Laboratório da USP faz testes para combater vírus da febre amarela

Por meio de parceria com a iniciativa privada, grupo de pesquisa da universidade usa tecnologias para triagem fenotípica

qua, 01/08/2018 - 15h44 | Do Portal do Governo

Um estudo do grupo de pesquisa Phenotypic Screening Platform, coordenado pelo professor Lucio Freitas-Junior, do Instituto de Ciências Biomédicas (ICB) da Universidade de São Paulo (USP) descobriu que substâncias usadas no tratamento da hepatite C poderiam funcionar para combater o vírus causador da febre amarela.

É importante ressaltar que a possibilidade veio à tona em razão da tecnologia de triagem fenotípica, denominada High Content Screening. Por meio dela, as moléculas químicas ou fármacos já existentes são identificados como possíveis combatentes de um determinado patógeno, como vírus, parasitas ou bactérias.

Segundo o docente, um dos órgãos mais afetados pelo vírus da febre amarela é o fígado.

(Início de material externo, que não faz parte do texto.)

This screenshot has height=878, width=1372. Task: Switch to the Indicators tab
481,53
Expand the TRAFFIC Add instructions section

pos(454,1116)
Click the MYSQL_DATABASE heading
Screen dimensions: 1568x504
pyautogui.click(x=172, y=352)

Por isso, os pesquisadores utilizaram as células humanas derivadas dessa parte do corpo para fazer testes e descobrir quais compostos impediriam a infecção.

Método

Como metodologia, foi colocada cultura de células infectadas com o vírus em uma placa de ensaio com 384 poços. Cada uma delas ainda recebeu compostos químicos diferentes com ação desconhecida contra o causador da febre amarela. Vale destacar que, em algumas divisórias, foram inseridas substâncias com atividade antiviral conhecida.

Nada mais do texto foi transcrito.